Julio César Anderson

Personal information
- Full name: Julio César Anderson Quiroga
- Date of birth: 27 November 1947
- Place of birth: Tiquisate, Guatemala
- Date of death: 7 August 2021 (aged 73)
- Position: Striker

Senior career*
- Years: Team / Apps / (Gls)
- 1967–1969: Suchitepéquez
- 1969–1975: Municipal
- 1975: Atlético Potosino
- 1975–1984: Municipal
- ?–1987: Aurora

International career
- 1969–1977: Guatemala

Medal record
Men's football
Representing Guatemala
CONCACAF Championship
| Runner-up | 1969 Costa Rica |  |

= Julio César Anderson =

Guatemalan footballer (1947–2021)

Julio César Anderson Quiroga (27 November 1947 – 7 August 2021) was a Guatemalan professional football striker who played the majority of his career for C.S.D. Municipal, in the Liga Mayor A, the top tier in the country. He was on the squad when it won the 1974 CONCACAF Champions' Cup. When he retired, he was the club's all-time leading goalscorer, and was the top scorer of the Liga Nacional three straight years. He was briefly in Mexico's top league, the Primera División.

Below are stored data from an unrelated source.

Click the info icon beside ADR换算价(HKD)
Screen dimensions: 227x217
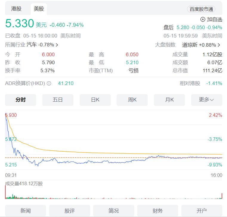[x=49, y=84]
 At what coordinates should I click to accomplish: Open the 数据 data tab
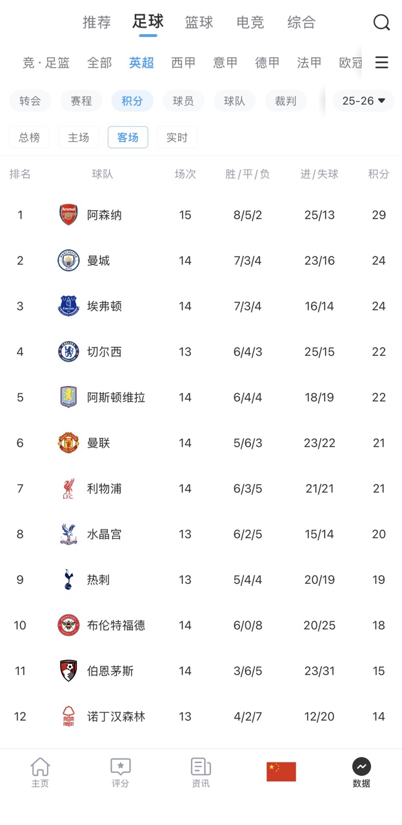[x=361, y=772]
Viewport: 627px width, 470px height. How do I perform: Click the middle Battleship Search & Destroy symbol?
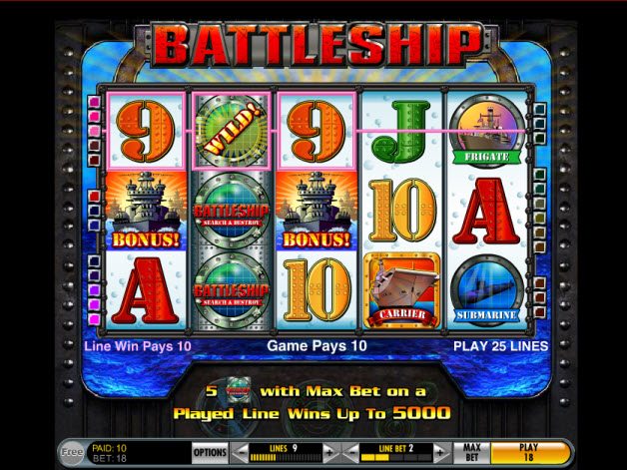point(232,211)
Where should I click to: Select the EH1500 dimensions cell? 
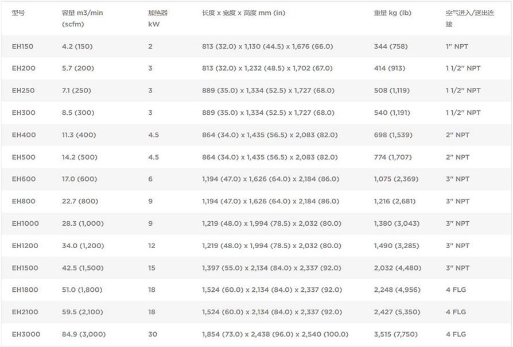(x=271, y=268)
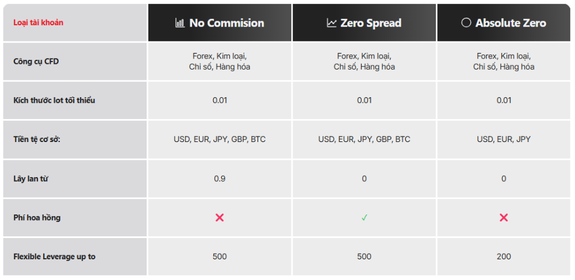
Task: Click the "Phí hoa hồng" row label
Action: [37, 218]
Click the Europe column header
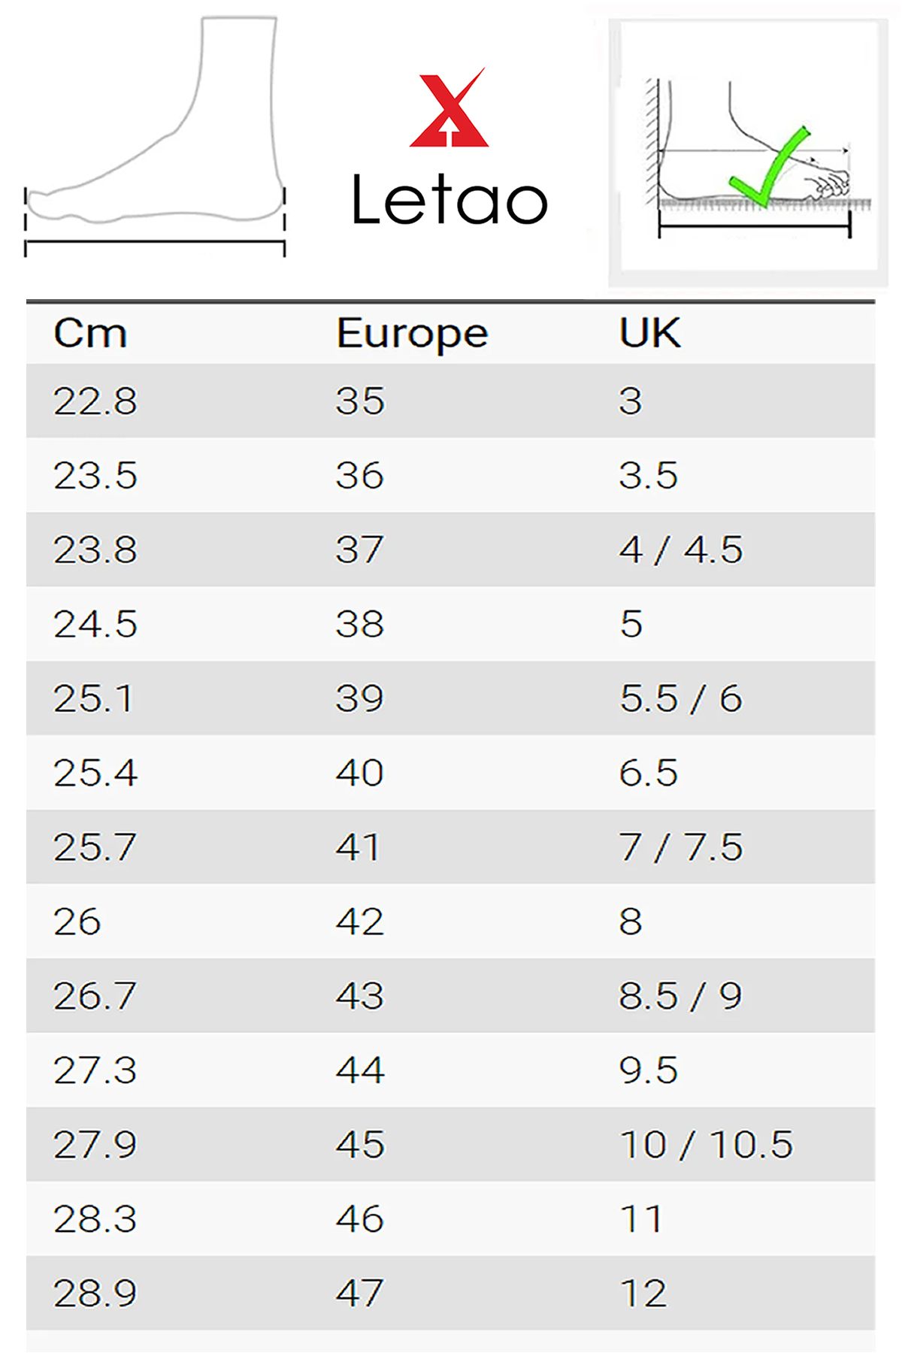This screenshot has width=902, height=1353. click(412, 333)
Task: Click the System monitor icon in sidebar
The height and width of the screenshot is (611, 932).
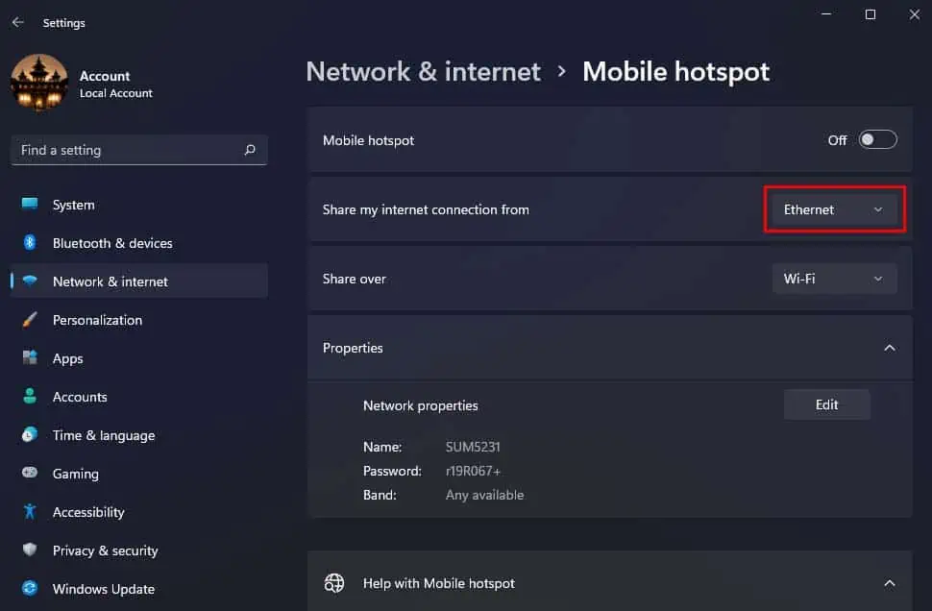Action: [30, 205]
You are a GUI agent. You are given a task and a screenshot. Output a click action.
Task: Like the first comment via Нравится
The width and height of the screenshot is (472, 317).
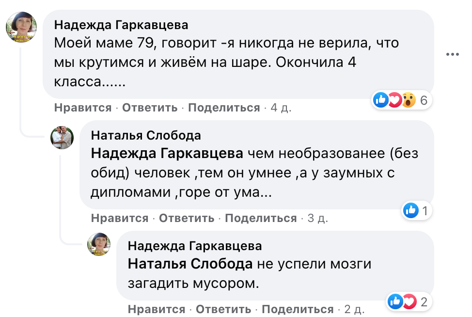point(83,108)
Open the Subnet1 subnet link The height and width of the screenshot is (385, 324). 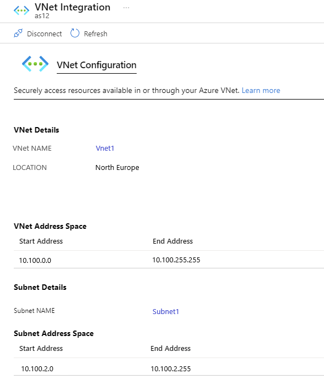pos(165,312)
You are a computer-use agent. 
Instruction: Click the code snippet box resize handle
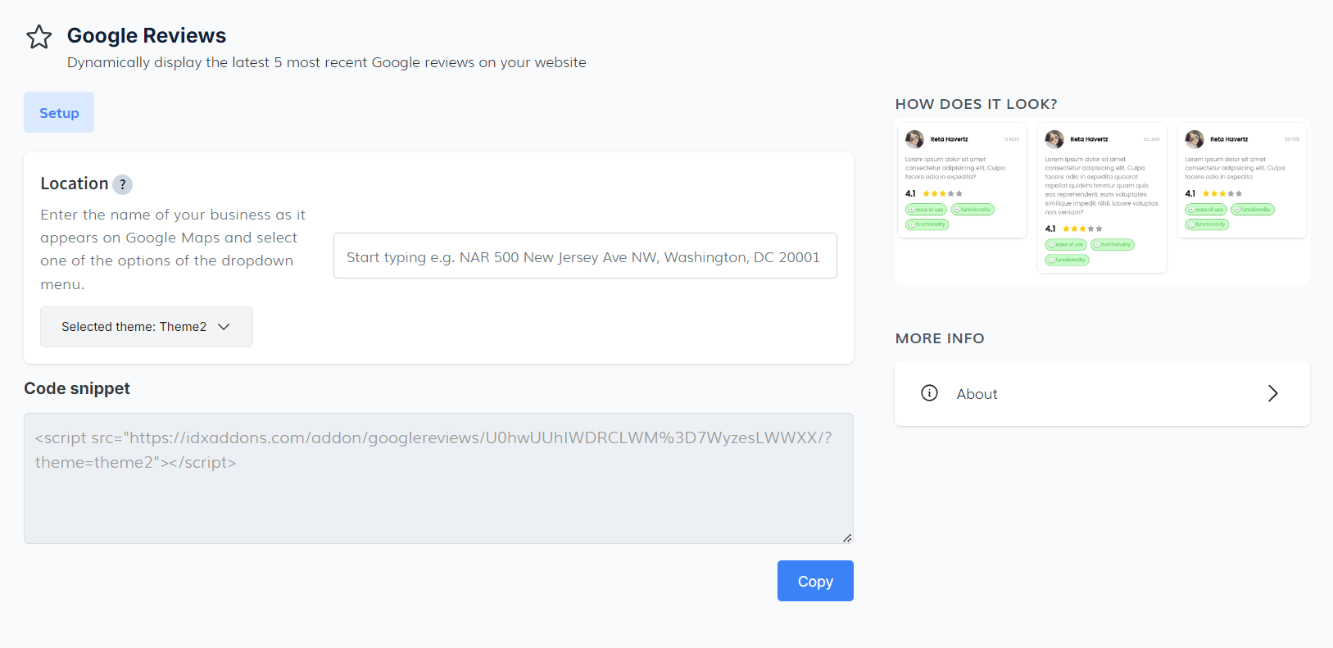point(847,537)
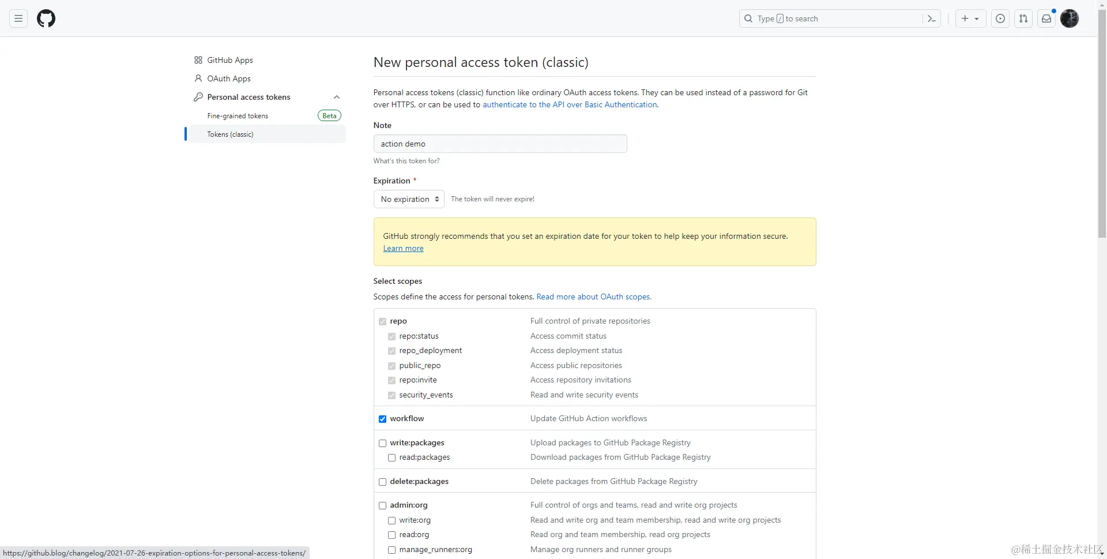This screenshot has width=1107, height=559.
Task: Click the GitHub Octocat logo
Action: pyautogui.click(x=46, y=18)
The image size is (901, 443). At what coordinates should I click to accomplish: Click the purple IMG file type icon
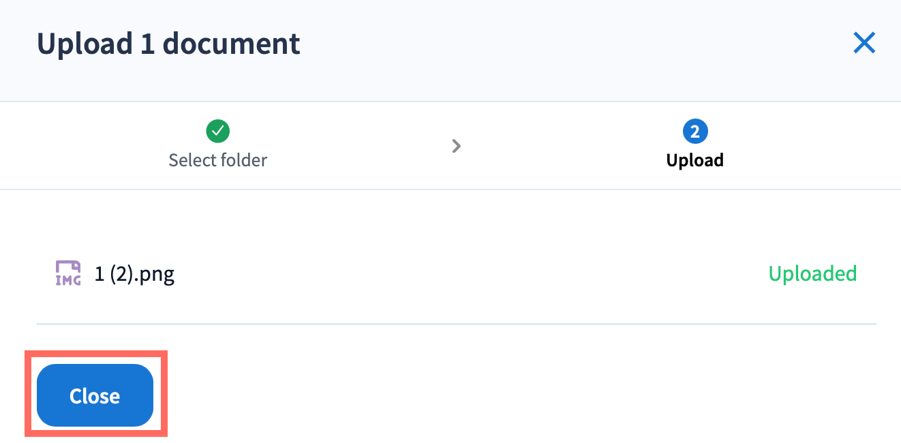[x=68, y=273]
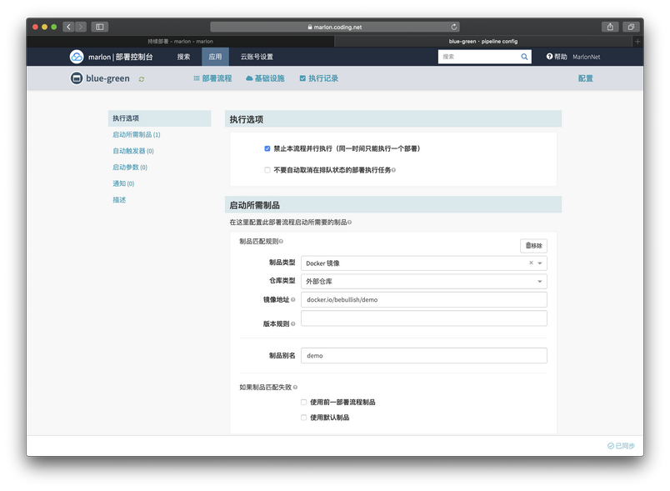
Task: Switch to the 执行记录 tab
Action: point(318,78)
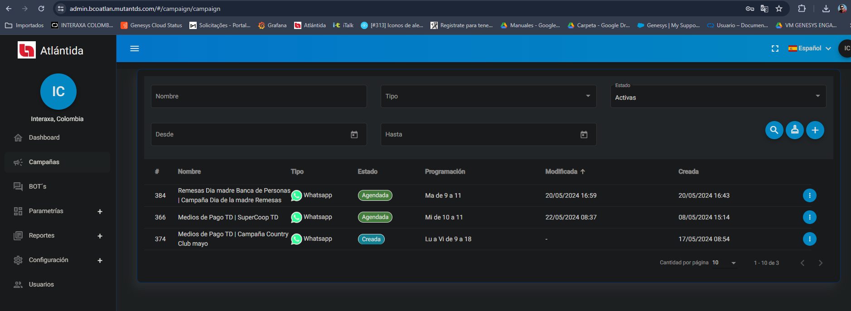Open the Hasta calendar date picker

[584, 135]
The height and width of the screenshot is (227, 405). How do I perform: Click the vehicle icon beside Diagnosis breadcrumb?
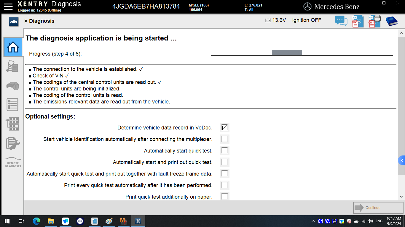[x=14, y=22]
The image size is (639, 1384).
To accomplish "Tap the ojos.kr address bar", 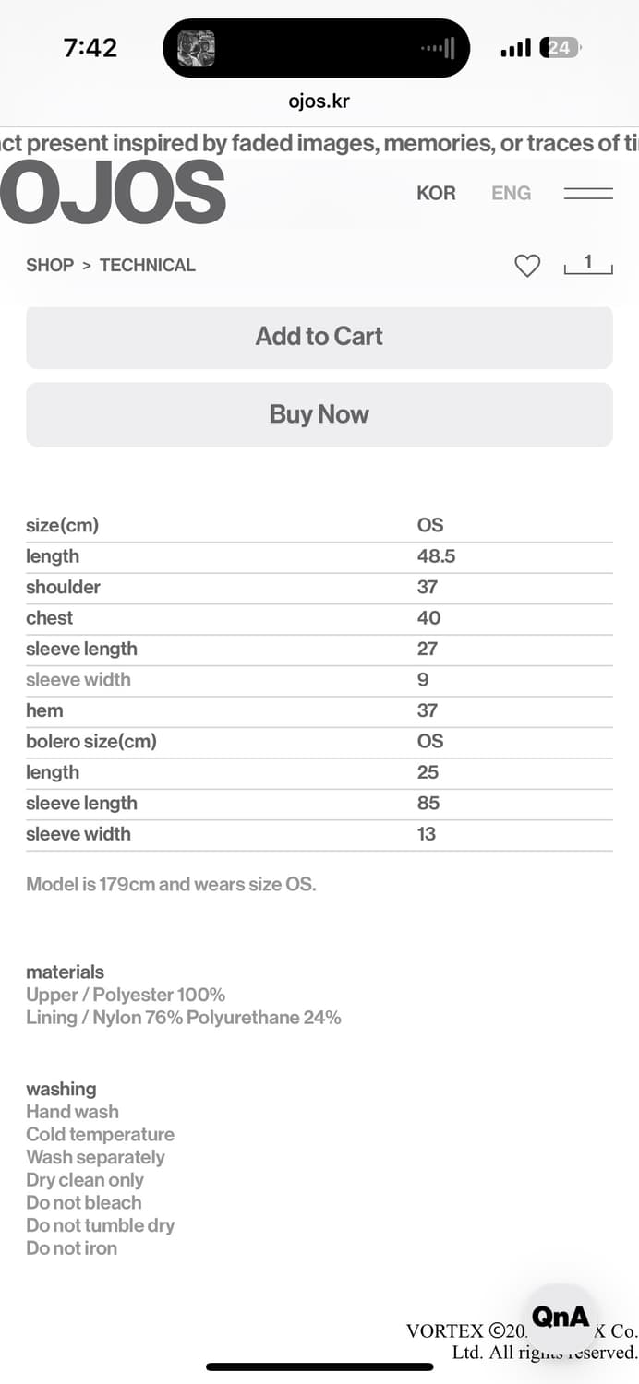I will (x=320, y=101).
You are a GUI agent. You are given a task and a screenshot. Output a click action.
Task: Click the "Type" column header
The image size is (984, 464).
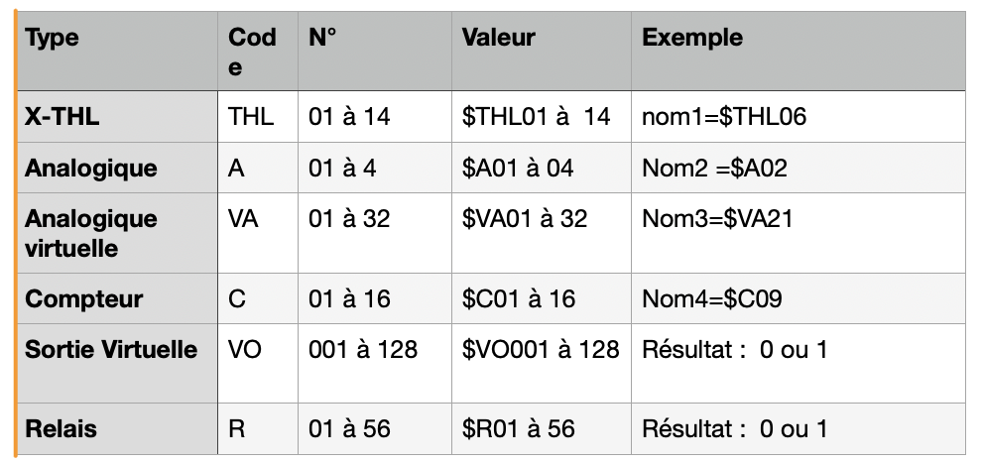(52, 39)
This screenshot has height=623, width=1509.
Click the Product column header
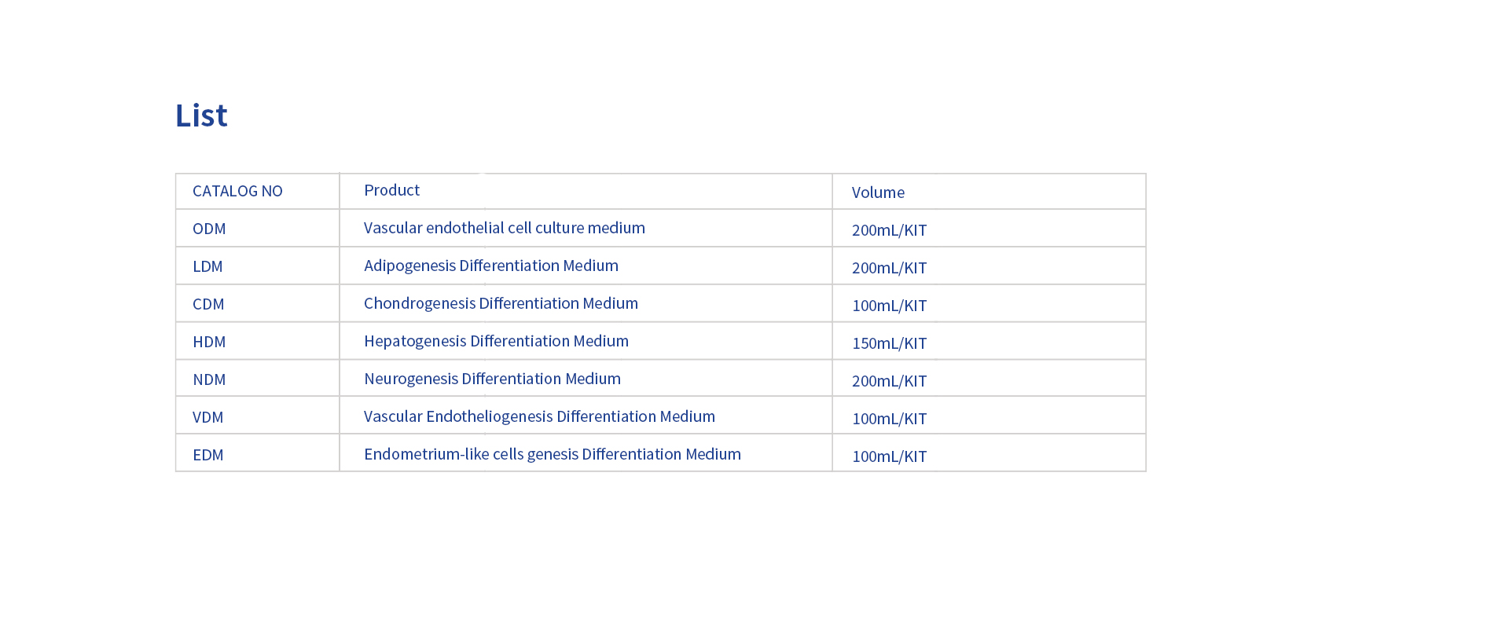click(391, 190)

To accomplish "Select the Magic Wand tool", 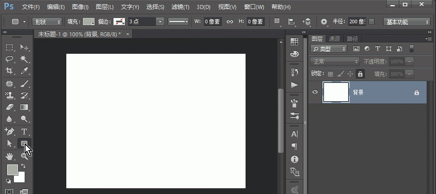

He also was a member of the Guatemala national team, he played at the 1976 Olympic Games and in two World Cup qualifying campaigns.

==Club career==
Born in Tiquisate, Escuintla, Anderson began his professional career with Deportivo Suchitepéquez in 1967, who originally contracted him for Q 75. He remained there until 1 April 1969, when Municipal acquired him for a Q 3000 fee.

Anderson played 11 years for Municipal, and along with players such as Alberto López Oliva, Benjamín Monterroso, and Emilio Mitrovich, formed the core of the team that went on to win the CONCACAF Champions' Cup in 1974 and played the Copa Interamericana against CA Independiente of Argentina. In 1973 Municipal won the Liga Mayor title and continued its successful run that season by winning the 1974 Copa Fraternidad where they faced the top clubs of Central America, with Anderson scoring goals against C.S. Cartaginés (two goals), C.D. Águila (two goals), and Aurora F.C. (two goals) to help the team advance to the 1974 CONCACAF Champions' Cup. Municipal would win that title as well, with Anderson contributing to victories against CD Marathón 4–0 on aggregate (where he scored two goals), CD Motagua 4–0 on aggregate (scored once), and Alianza FC, before facing SV Transvaal in the final, won 4–2 on aggregate by Municipal, with Anderson scoring once. Municipal won the domestic league title again in 1974, and Anderson was the top scorer of the season with 26 goals, including a hat-trick against arch-rivals Comunicaciones in a 7–3 win.

In 1975, by recommendation of Argentine coach Luis Grill Prieto, he had a stint with Atlético Potosino in the Mexican First Division, and although he performed well, scoring against several teams, he decided to return to Guatemala due to the unwelcoming behaviour of his teammates.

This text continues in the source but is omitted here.